Définir les problèmes de santé mentale qui touchent les enfants et les jeunes comporte des difficultés bien connues. Dans le présent document, l’expression problème de santé mentale décrit tout état émotionnel ou comportemental qui peut se traduire par des difficultés ou des handicaps dans le domaine des relations personnelles, du développement psychologique et de la capacité de jouer et d’apprendre ou par la détresse et un comportement mésadapté 21. Ces états sont en général courants, peuvent être persistants ou non, et bien qu’ils puissent causer une détresse importante et entraver le fonctionnement, ils ne satisfont pas aux critères diagnostiques d’un trouble mental 22 .
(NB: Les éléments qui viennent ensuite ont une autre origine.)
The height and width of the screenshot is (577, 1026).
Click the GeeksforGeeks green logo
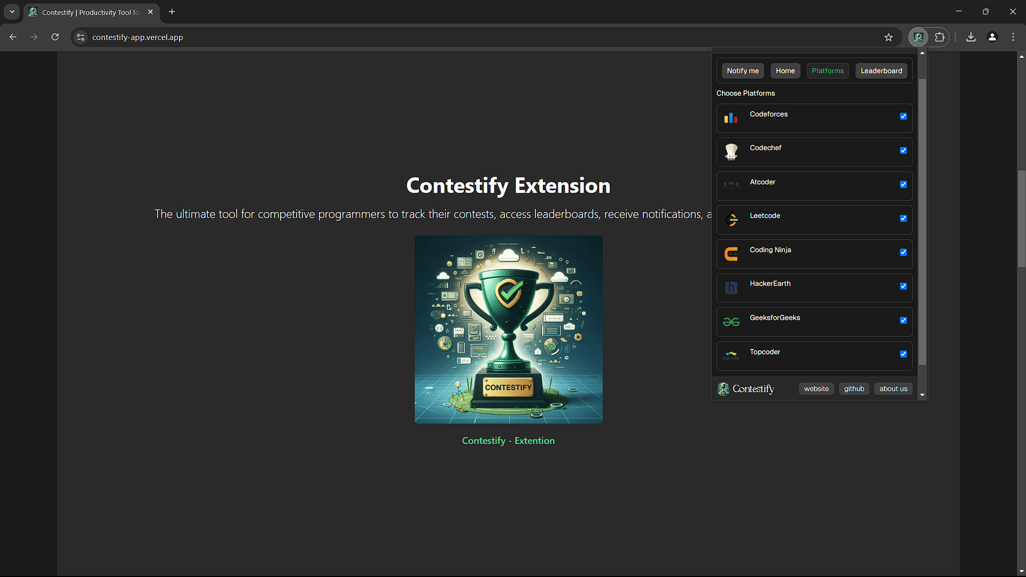(731, 322)
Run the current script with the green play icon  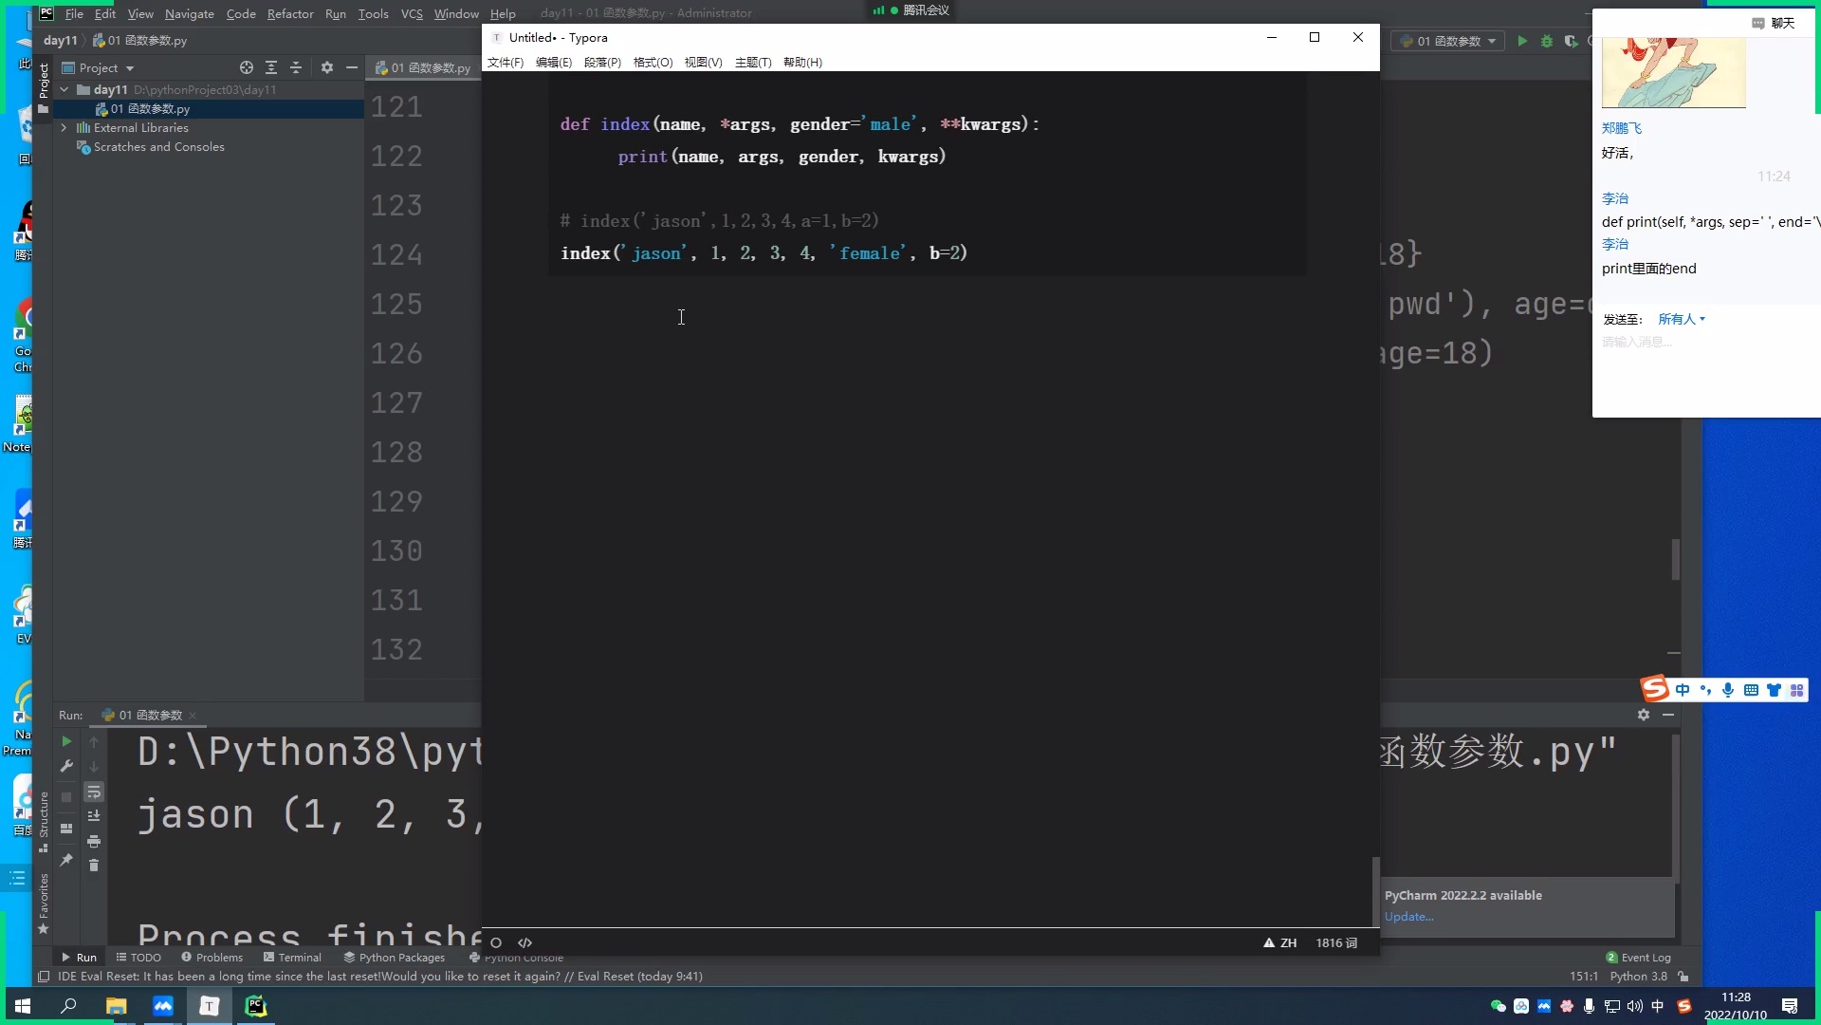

Les termes maladie mentale ou trouble mental désignent tout état émotionnel ou comportemental ou état lié au cerveau qui cause une déficience importante dans le fonctionnement, au sens des protocoles de diagnostic normalisés comme le Manuel diagnostique et statistique des troubles mentaux (DSM) de l’American Psychiatric Association (APA, 2000) 23 . En général, ces troubles sont persistants et graves, et nuisent au fonctionnement quotidien. Il est fréquent que plus d’un trouble mental soit présent (p. ex., trouble d’hyperactivité avec déficit de l’attention (THADA) et dépression, ou THADA et trouble des conduites), ce qui accroît la difficulté et la complexité des soins et du traitement dont les enfants et les jeunes ont besoin dans la collectivité 24 .

Services et mécanismes de soutien visant la santé mentale des enfants et des jeunes :

Étant donné que la santé mentale des enfants et des jeunes est une responsabilité partagée par l’ensemble du système de services à l’enfance et à la jeunesse, dans le présent cadre stratégique, l’expression « services de santé mentale aux enfants et aux jeunes » a deux sens, l’un large, l’autre étroit, selon la portée des services et des mécanismes de soutien discutés.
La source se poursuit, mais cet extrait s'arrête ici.